Das Tagebuch des Caspar Kruse III, Scharfrichter: Goslar, 24. Dezember 1639 – Weihnachtsmahl

 Der Schnee fiel leicht an jenem Abend — nicht wie eine Decke, sondern wie ein Schleier. Die Fenster beschlugen schon früh, und in der Straße hörte man das Getrappel von Menschen, die eilig ihre letzten Einkäufe machten. Im Haus brannte das Feuer hoch, und der Duft von Nelken, Zwiebeln und warmem Bier zog wie eine Wolke durch die Räume.

Anna hatte den ganzen Tag in der Küche gestanden. Kein Klagen, kein Seufzen — ihre Bewegungen waren fließend, wie in einem Ritual, das sie ihr ganzes Leben lang kannte. Sie sang leise, während sie die Blutwurst schnitt, den Brei rührte, das Fett schmelzen ließ. Ihre Schürze war voller Mehl und Dampf, ihre Wangen glühten von Hitze und Arbeit.

Auf dem Tisch standen drei Schüsseln:
Blutwurst mit Zwiebeln — dunkel und herzhaft.
Graupenbrei mit Speckfett — salzig und schwer.
Apfelklöße mit Nelken — süß, dampfend, würzig wie Erinnerung.
In einem Steinkrug: warmes Bier mit Ei. Trüb, dick, aber tröstlich.

Wir tranken es langsam, jeder Schluck ein Schritt weiter weg von den Sorgen des Jahres.
Die Kinder bekamen Honigkekse, selbst gebacken, in Sternform. Anna hatte sie ausgestochen mit den Zinnformen, die noch von ihrer Mutter stammten. Sie verteilte sie mit einem Lächeln und einem Kuss auf die Stirn jedes Kindes. Ihre Augen funkelten, und ich dachte: Sie kennen noch keine Schwere.

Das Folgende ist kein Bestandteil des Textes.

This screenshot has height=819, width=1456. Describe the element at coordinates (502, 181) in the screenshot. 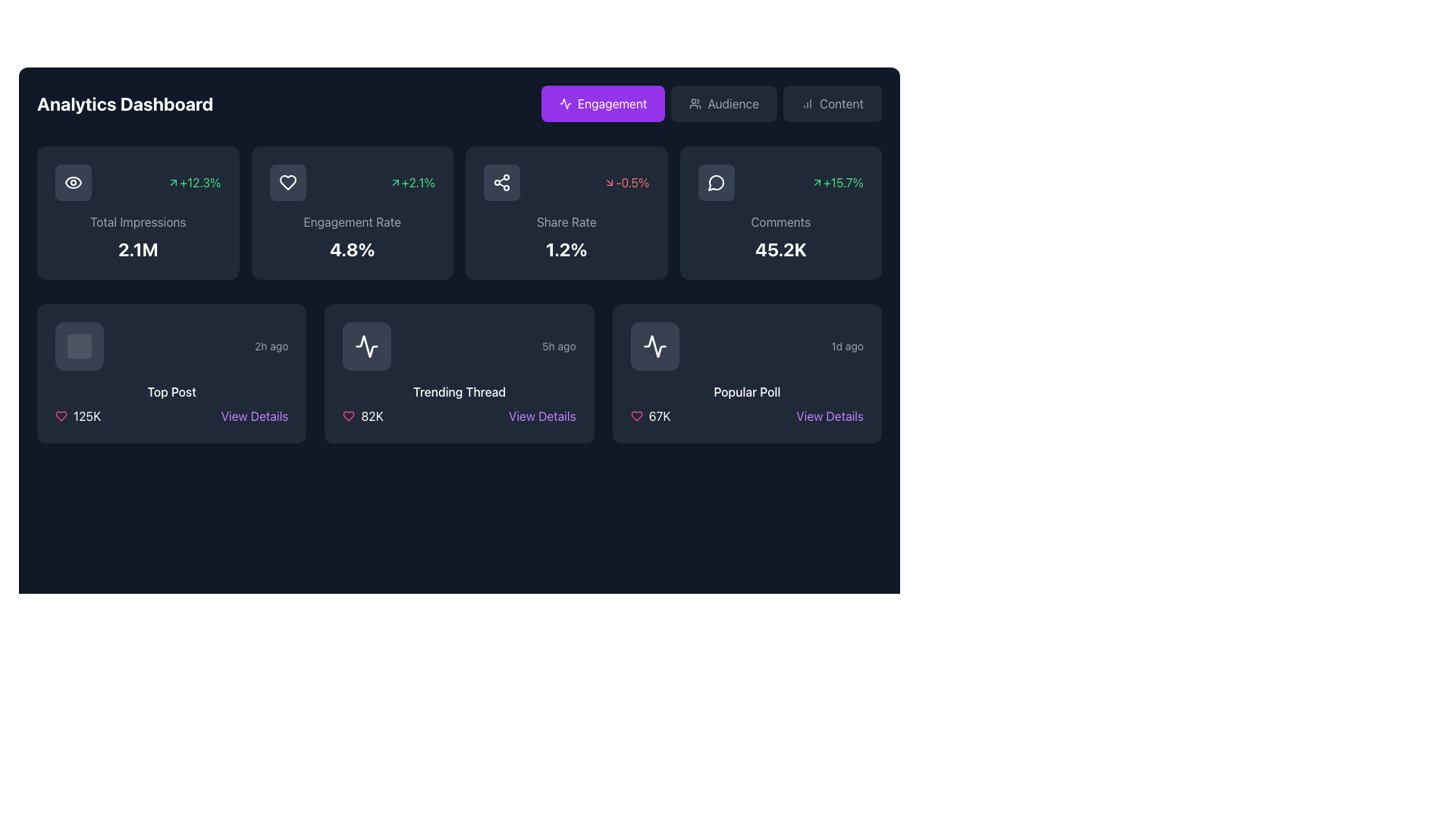

I see `the share icon button located in the Share Rate section of the analytics dashboard, positioned between the Engagement Rate card and the Comments card, to interact with the sharing function` at that location.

Wir saßen gemeinsam am Tisch. Keine Gäste. Keine Worte über Arbeit oder Rat oder Urteil. Nur das Essen. Und das Rascheln des Papiers, in das ein kleines hölzernes Pferd für Christoph gewickelt war.
Ich schmeckte Frieden.
Für einen Augenblick.
Die Welt blieb draußen.
Die Kälte blieb an der Tür.
Die Stimmen der Toten schwiegen für eine Nacht.
Und ich bat Gott um nichts.
Ich sagte Ihm auch nichts.
Ich war still — so still, wie man ist, wenn etwas geheiligt wird.